Wednesday, April 19, 2006

A New Hope...no, just the same old crap

So after recovering from surgery, we were at it again! At my follow-up just before Labor Day weekend (early September 2005), the ultrasound showed a follicle that was ready to go. So that weekend I gave myself my first shot in the stomach (the hcg trigger), and we were off. Two weeks later, I had a beta....I already knew what it would be. I was still taking my temperature and had reached my "pregnancy temperature". It was positive...hcg was 113, progesterone was like 29 or something. Then 2 days later, I had another beta run at our lab...it was down to 67. This was in the midst of preparation for Hurricane Rita. Dr. Mac's office was already closed to prepare for the storm, but I knew there was nothing they could do. I went to the store to buy more pregnancy tests so that I could watch them turn negative...and know when to expect the bleeding. The hurricane passed through Friday night, and I started bleeding Sunday morning.

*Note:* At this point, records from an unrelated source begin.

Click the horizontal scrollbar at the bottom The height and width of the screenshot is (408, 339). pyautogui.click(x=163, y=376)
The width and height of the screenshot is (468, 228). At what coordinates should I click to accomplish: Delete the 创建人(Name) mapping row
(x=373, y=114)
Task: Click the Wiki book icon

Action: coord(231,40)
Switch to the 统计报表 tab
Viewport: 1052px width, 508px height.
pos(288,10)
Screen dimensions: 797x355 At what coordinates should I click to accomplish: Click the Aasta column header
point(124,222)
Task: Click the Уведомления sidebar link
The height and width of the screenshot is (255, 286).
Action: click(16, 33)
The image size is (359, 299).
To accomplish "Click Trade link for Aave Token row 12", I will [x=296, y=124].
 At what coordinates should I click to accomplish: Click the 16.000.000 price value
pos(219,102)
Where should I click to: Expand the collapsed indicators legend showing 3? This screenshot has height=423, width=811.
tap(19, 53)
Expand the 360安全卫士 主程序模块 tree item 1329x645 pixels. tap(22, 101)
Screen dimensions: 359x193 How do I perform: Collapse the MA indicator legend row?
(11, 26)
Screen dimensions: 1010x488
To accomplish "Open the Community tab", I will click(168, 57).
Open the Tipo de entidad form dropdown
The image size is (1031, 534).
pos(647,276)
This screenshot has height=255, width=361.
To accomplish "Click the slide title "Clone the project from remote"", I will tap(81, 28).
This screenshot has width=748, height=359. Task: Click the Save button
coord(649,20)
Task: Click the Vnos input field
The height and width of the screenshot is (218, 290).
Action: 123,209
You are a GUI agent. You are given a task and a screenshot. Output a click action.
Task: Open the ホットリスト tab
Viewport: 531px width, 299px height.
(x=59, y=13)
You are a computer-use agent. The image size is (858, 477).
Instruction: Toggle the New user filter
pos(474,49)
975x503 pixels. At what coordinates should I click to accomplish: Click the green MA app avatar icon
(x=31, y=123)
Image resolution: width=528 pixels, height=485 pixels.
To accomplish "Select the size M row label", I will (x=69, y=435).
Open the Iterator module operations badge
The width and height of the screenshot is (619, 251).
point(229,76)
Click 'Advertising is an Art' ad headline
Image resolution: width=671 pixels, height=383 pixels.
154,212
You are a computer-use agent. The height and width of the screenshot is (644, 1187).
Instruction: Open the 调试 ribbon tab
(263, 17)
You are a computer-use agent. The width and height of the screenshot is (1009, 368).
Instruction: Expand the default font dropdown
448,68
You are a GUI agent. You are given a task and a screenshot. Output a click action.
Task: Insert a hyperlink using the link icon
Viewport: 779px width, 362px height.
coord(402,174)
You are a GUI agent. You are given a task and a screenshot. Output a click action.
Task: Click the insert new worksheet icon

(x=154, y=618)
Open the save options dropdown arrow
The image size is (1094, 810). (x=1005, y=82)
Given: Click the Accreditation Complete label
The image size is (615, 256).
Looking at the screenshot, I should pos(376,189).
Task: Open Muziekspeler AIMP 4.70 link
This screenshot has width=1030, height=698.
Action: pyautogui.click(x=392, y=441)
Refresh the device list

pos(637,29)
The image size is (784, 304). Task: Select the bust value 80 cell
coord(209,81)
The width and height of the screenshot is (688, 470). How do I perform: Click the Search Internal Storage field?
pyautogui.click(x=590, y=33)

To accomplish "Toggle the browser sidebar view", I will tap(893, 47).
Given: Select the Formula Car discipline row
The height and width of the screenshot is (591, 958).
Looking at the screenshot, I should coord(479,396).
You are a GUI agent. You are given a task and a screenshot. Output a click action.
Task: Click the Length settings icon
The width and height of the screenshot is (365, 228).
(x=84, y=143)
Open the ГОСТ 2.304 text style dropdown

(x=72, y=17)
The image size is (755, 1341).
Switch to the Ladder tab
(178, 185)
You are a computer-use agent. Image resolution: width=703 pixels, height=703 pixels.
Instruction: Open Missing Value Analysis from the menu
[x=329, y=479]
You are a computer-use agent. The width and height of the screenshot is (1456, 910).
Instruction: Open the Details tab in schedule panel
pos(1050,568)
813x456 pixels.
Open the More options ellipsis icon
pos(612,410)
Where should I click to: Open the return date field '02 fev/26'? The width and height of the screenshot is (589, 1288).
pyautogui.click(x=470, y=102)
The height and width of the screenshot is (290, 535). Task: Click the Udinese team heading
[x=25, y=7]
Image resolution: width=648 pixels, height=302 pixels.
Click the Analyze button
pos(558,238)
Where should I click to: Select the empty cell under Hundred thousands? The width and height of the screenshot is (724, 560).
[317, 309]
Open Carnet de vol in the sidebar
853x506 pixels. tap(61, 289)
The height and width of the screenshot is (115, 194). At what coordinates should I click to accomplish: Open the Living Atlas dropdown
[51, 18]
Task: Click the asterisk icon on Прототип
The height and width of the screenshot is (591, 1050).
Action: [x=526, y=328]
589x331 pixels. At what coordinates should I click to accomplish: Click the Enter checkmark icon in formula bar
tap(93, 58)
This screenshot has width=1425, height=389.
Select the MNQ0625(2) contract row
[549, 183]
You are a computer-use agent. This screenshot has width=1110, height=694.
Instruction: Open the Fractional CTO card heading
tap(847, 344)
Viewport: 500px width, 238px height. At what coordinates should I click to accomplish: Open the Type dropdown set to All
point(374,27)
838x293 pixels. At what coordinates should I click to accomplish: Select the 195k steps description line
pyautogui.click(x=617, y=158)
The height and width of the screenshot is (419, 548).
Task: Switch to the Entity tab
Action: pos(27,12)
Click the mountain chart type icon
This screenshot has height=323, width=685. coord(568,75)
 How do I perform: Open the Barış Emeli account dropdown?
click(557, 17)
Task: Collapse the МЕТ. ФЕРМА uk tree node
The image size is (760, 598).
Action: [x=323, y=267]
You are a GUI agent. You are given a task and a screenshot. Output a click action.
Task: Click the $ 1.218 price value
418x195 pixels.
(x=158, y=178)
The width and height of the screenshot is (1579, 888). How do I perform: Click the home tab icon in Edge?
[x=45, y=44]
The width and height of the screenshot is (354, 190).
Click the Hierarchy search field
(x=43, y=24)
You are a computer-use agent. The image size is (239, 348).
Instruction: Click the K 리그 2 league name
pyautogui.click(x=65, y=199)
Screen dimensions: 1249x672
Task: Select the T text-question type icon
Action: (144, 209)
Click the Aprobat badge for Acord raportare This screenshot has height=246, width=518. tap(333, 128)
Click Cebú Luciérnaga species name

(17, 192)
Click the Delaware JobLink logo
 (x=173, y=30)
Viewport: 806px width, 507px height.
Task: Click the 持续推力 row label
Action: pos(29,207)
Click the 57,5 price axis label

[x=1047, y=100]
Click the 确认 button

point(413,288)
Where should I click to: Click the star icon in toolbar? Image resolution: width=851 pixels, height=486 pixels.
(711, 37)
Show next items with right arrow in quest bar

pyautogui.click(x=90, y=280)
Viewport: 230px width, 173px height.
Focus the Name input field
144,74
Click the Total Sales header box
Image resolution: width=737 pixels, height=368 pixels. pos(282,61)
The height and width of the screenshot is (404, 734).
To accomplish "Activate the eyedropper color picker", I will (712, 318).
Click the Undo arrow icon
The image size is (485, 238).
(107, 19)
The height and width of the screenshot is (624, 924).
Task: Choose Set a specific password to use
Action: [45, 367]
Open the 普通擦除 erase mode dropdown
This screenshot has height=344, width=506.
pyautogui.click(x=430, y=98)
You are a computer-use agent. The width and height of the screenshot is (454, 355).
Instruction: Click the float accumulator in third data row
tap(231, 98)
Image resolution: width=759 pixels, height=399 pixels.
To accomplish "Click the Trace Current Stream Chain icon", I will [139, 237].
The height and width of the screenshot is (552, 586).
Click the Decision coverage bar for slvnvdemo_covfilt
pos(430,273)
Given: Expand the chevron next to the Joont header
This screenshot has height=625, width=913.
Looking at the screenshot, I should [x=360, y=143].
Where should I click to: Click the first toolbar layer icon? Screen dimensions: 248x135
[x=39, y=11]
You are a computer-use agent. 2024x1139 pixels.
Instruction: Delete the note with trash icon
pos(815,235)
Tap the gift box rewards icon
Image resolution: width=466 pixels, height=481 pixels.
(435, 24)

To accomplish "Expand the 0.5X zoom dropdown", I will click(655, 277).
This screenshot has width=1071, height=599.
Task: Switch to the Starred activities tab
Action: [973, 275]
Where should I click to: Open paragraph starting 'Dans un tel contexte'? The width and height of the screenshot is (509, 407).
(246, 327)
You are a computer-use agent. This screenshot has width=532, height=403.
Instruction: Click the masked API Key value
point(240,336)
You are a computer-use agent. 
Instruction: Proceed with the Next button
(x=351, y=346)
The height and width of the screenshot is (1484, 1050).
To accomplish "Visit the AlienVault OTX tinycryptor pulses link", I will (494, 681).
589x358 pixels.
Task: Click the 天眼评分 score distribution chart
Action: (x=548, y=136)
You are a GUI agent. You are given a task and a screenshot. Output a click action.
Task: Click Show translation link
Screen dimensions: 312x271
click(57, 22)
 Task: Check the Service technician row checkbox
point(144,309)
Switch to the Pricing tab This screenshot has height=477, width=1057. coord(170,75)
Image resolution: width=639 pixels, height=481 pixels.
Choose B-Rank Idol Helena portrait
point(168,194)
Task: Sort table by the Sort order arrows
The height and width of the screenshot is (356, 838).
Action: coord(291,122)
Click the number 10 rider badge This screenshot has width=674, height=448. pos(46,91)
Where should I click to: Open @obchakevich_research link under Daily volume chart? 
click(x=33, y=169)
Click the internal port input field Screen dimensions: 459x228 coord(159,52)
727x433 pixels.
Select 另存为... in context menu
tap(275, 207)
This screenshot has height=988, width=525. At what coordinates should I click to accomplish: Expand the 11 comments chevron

We couldn't do any drugs the next cycle, but we were told there was no harm in trying naturally. I ovulated late (cycle day 26), and I was pretty sure that I wasn't pregnant. Then the calendar finally showed the date I had been dreading for months....October 31....the twins were due on Halloween. So that morning (at 12 days past ovulation), I decided to take a pregnancy test. My intention was that I would get a negative, spend the day in mourning for the twins, and not feel guilty about the mango margaritas I intended to drink at my neighbors that evening....but the damn thing was positive.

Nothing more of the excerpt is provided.